[!IMPORTANT] The DAG (Directed Acyclic Graph) is the single most important data structure in Git. It is the mathematical foundation of everything.
What is a DAG?
- Directed: The edges (arrows) have a direction. In Git, a commit points to its parent.
- Acyclic: There are no loops. You cannot go back in time to a child commit from a parent.
- Graph: A collection of nodes (commits) and edges (parent pointers).
The Anatomy of History
Every commit stores a pointer to its parent. This forms a chain.
Commit C (Child) -> Commit B (Parent) -> Commit A (Grandparent)
Because the parent’s hash is part of the child’s data (in the commit object), you cannot change a parent without changing the child.
Why History is Immutable
If you try to change Commit A:
- Commit A gets a new hash (SHA-1).
- Commit B points to the old A. To point to the new A, B must change.
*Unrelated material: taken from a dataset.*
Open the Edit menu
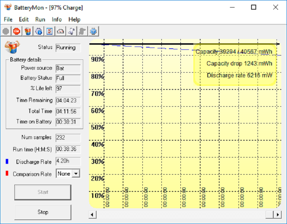The width and height of the screenshot is (287, 224). 24,19
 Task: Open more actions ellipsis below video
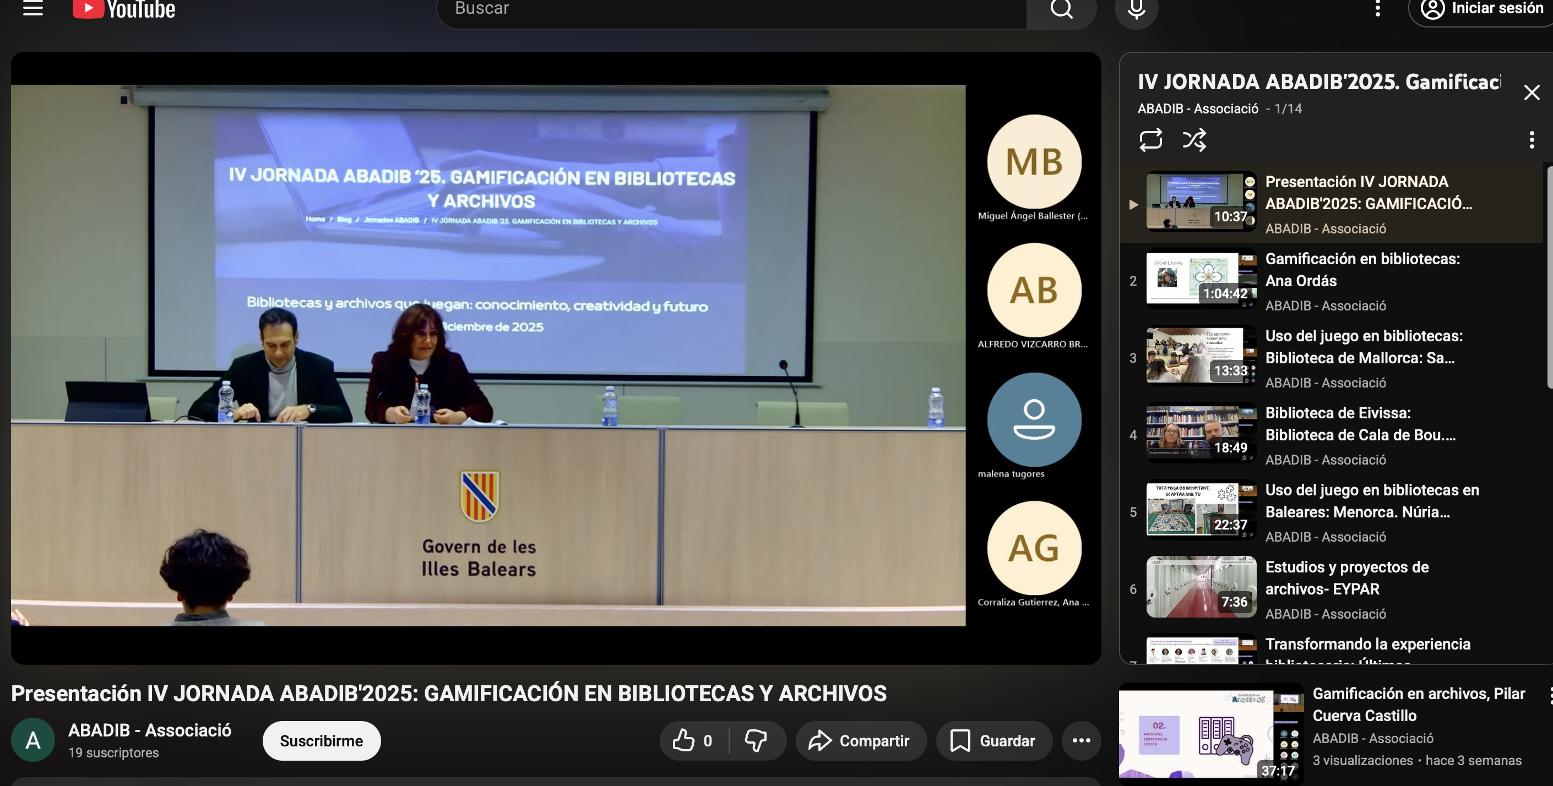pyautogui.click(x=1081, y=740)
- If B changes, it gets a new hash.
- Commit C must now update to point to the new B.
This “avalanche effect” ensures that history is tamper-proof.
Interactive: DAG Builder
Click “Commit” to create a new commit node. Click “Branch” to create a new branch pointer. Visualize how history grows.
Branches are Cheap
A common misconception is that a branch is a copy of your files. It is not.
A Branch is simply a text file containing the 40-character SHA-1 hash of a commit.
- Creating a branch takes 0 bytes of disk space (almost).
- It is just a movable sticker.
cat .git/refs/heads/main
# e4f5g6h7...
When you commit, the main branch pointer simply moves forward to the new commit. This is why branching in Git is instantaneous.